No cabía la menor duda sobre lo que había ocurrido. Sea como fuera, intencionadamente o no, había tragado cierta cantidad de ácido corrosivo. Supuse que sería oxálico y clorhídrico.
Corrí a despertar al doctor Leidner y él se encargó de llamar a los demás. Hicimos lo que pudimos por ella, pero desde el principio tuve el presentimiento de que nuestros esfuerzos eran inútiles. Tratamos de darle una fuerte solución de bicarbonato de sosa, seguido por una dosis de aceite de oliva. Para calmarle el dolor le puse una inyección de sulfato de morfina.
David Emmott fue a Hassanieh para buscar al doctor Reilly, pero todo había acabado antes de que éste llegara.

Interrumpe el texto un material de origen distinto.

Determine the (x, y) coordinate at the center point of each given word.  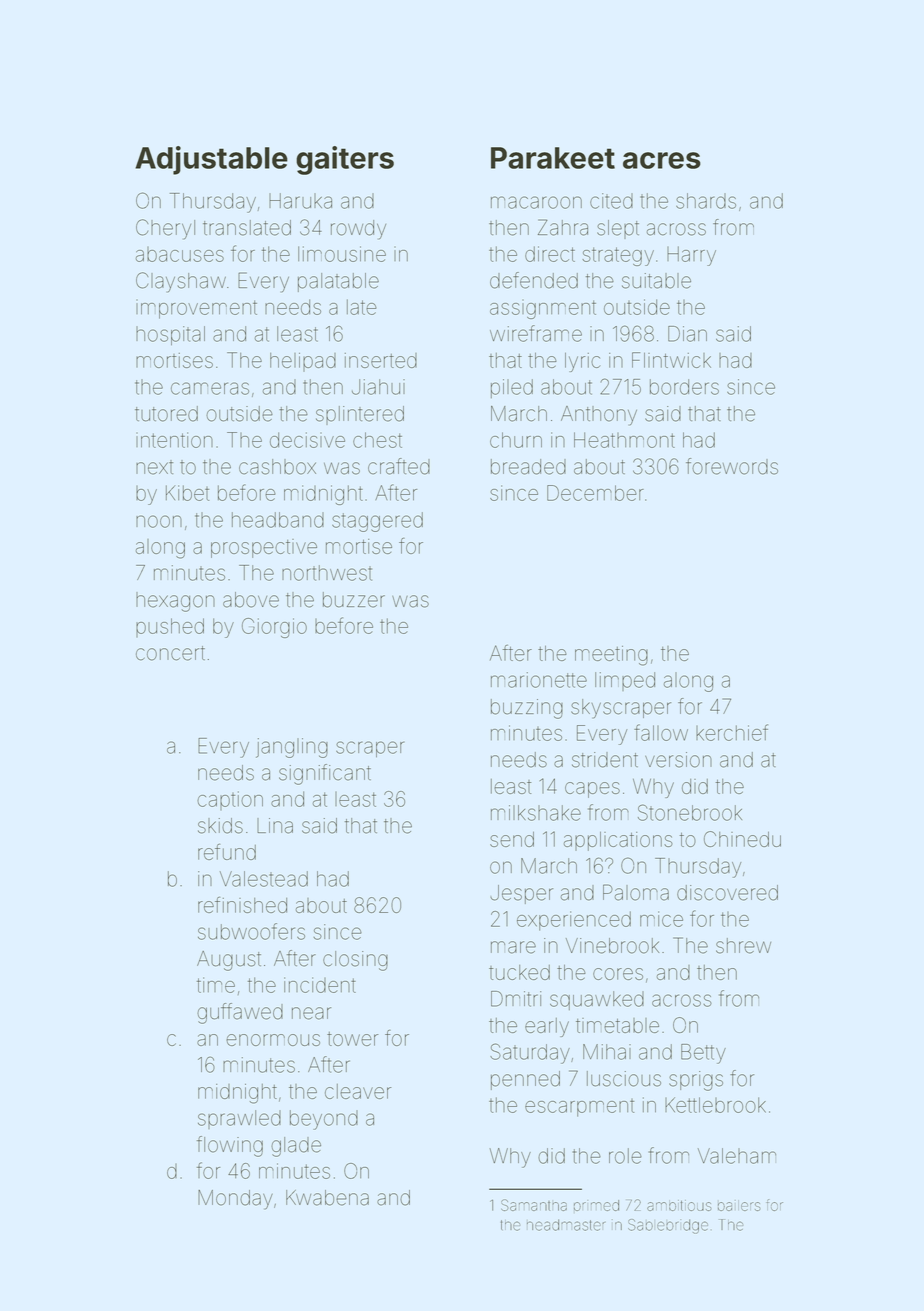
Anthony (599, 416)
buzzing (527, 709)
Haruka (300, 201)
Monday (235, 1200)
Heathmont (624, 440)
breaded (528, 467)
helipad (303, 362)
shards (706, 201)
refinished (242, 904)
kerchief (732, 732)
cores (618, 974)
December (595, 493)
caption (230, 800)
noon (159, 521)
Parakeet (553, 158)
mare (513, 947)
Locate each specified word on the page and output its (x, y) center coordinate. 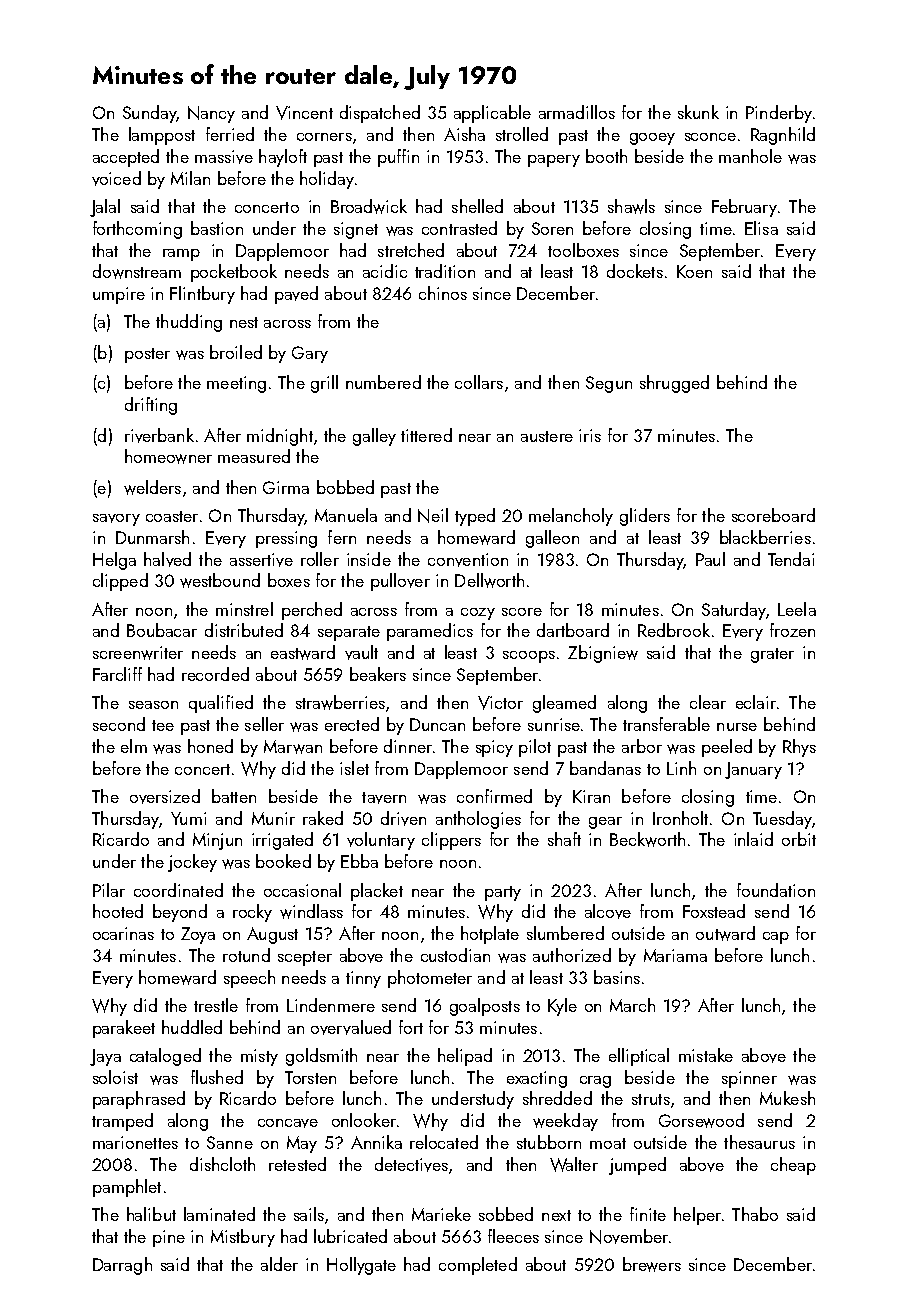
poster (147, 355)
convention (468, 560)
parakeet (124, 1029)
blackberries (765, 537)
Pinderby (779, 114)
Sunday (150, 114)
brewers (652, 1264)
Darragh (122, 1266)
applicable (492, 114)
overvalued (351, 1027)
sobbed (506, 1214)
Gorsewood (701, 1120)
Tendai (791, 559)
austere (547, 436)
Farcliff (117, 674)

No quiero entrar en detalles. El envenenamiento con una fuerte dosis de ácido clorhídrico, pues tal era el veneno, produce una de las muertes más dolorosas que se conocen.

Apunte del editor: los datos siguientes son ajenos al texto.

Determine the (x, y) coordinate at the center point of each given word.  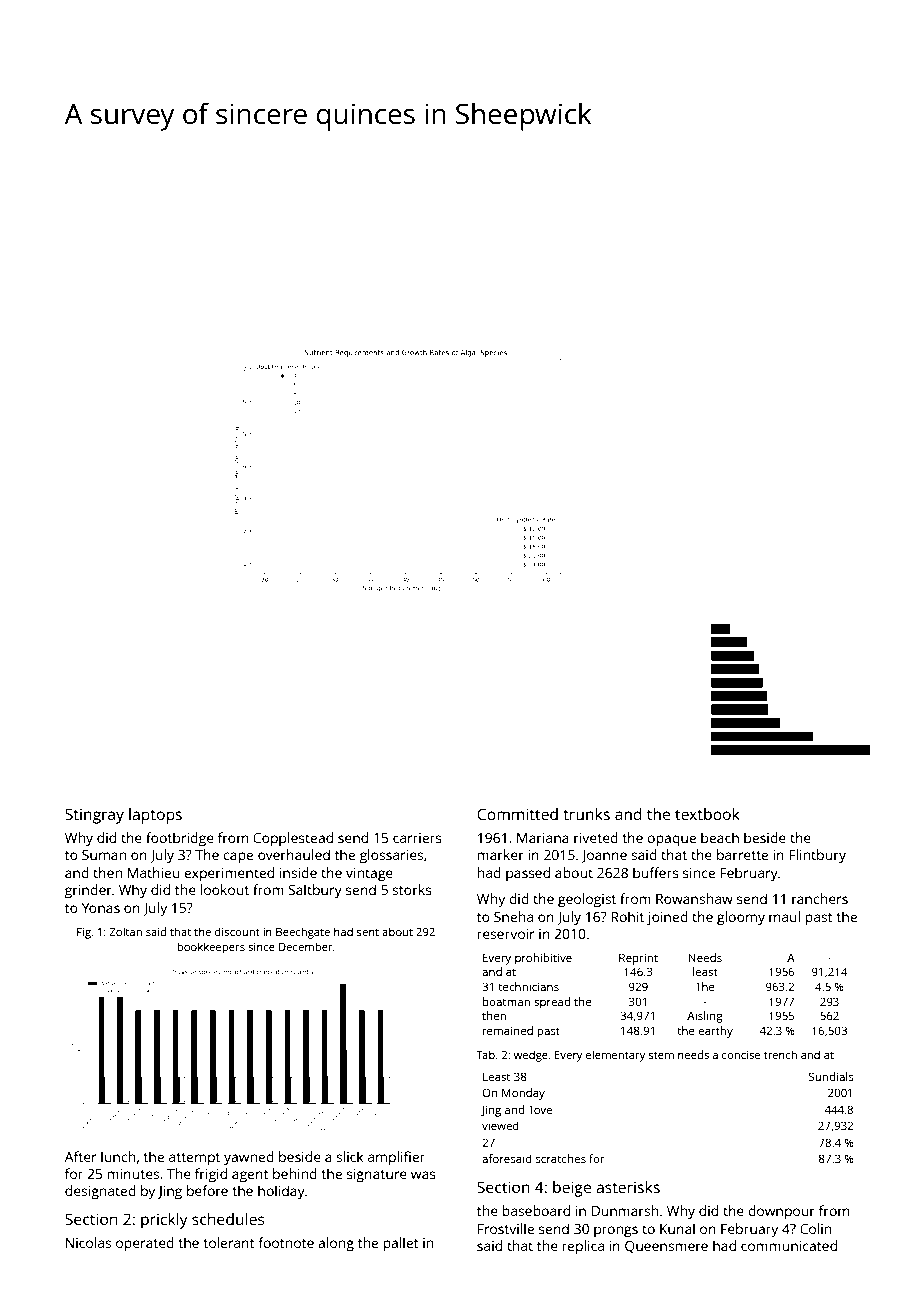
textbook (707, 814)
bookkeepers (211, 948)
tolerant (229, 1242)
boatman (506, 1001)
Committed (517, 814)
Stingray (94, 816)
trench (780, 1054)
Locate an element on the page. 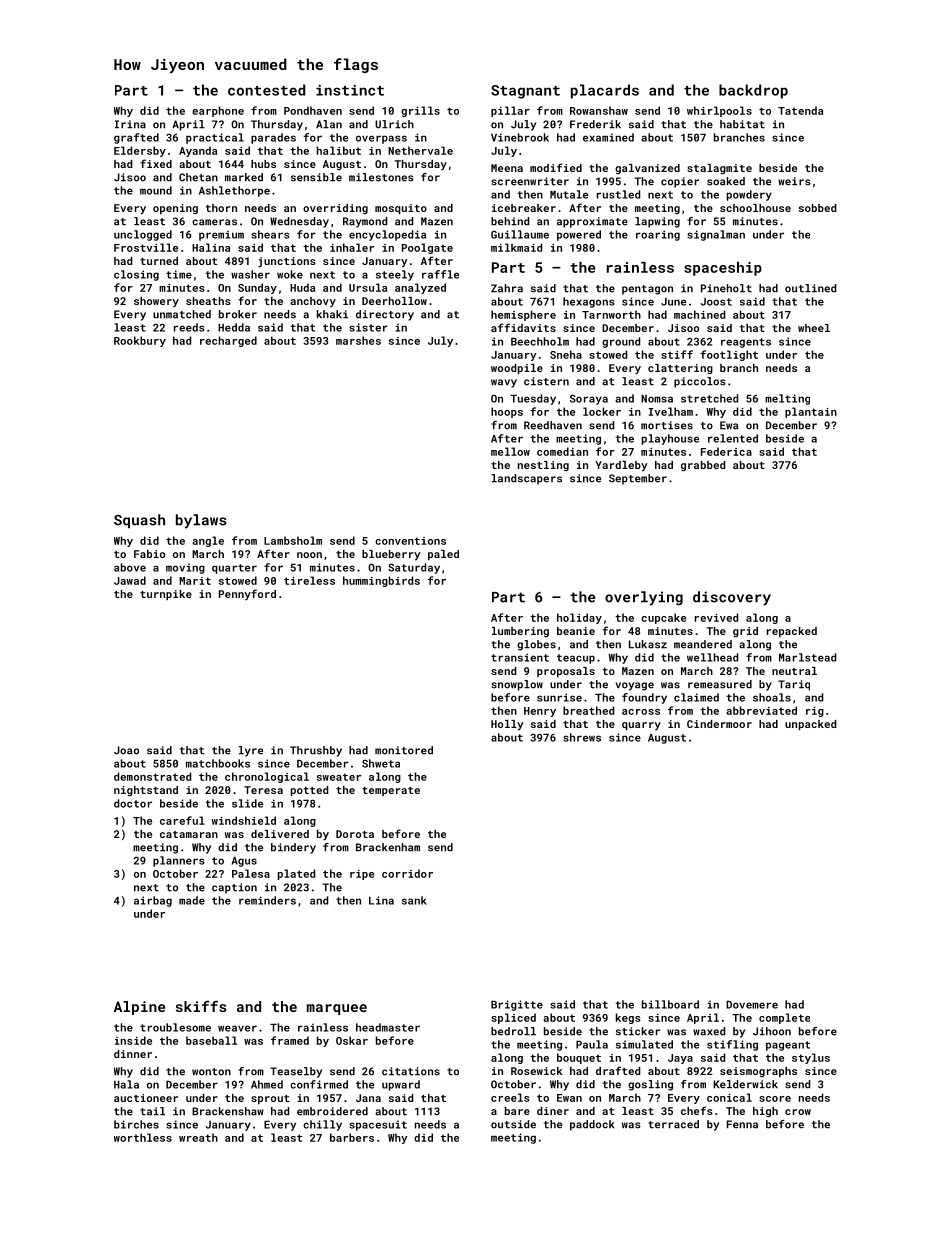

Cuando me incliné para aplicarle la inyección, hizo un gran esfuerzo para hablar.
Fue sólo un murmullo medio ahogado.
—La ventana... —dijo—. Enfermera... la ventana...
Aquello fue todo; no pudo proseguir. Desfalleció por completo.

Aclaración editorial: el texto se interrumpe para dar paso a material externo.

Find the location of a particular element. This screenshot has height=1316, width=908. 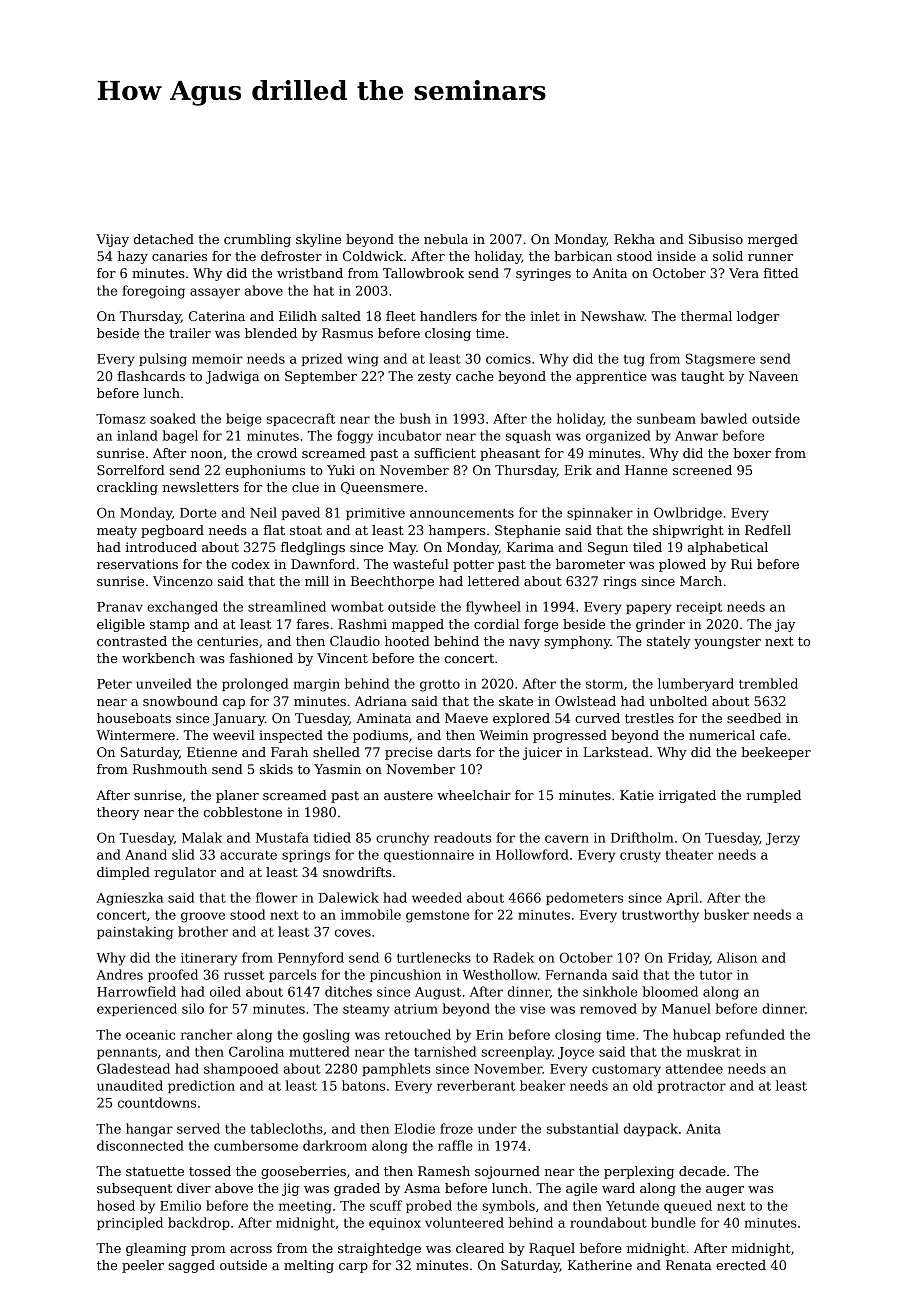

handlers is located at coordinates (448, 316).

Nunca olvidaré aquella noche. La llegada del doctor Reilly. La del capitán Maitland. Y finalmente, cuando ya amanecía, la de Hércules Poirot.
Me cogió del brazo y me llevó consigo hasta el comedor, donde me hizo sentar y tomar una taza de té bien cargado.
—Vamos, mon enfant —dijo—, así estará mejor. Está usted cansada.
Al oír aquello me eché a llorar.
—¡Qué horrible! —sollocé—. Es como una pesadilla. ¡Qué sufrimientos tan terribles! ¡Y sus ojos...! ¡Oh, monsieur Poirot... sus ojos...!
Me dio un golpecito en la espalda. Una mujer no pudo mostrar más ternura.
—Sí, sí... no piense en ello. Hizo usted lo que pudo.
—Fue un ácido corrosivo.
—Una solución muy fuerte de ácido clorhídrico.
—¿La utilizan para limpiar la cerámica?
—Sí. La señorita Johnson lo bebió, probablemente, antes de que estuviera despierta por completo. A no ser... que lo tomara ex profeso.
—¡Oh, monsieur Poirot! ¡Qué idea más terrible!
—Al fin y al cabo, es posible. ¿Qué opina usted?
Recapacité un momento y luego sacudí la cabeza con decisión.
—No lo creo. No, no lo creo ni por un momento —titubeé, y luego dije—: Me parece que descubrió algo ayer por la tarde.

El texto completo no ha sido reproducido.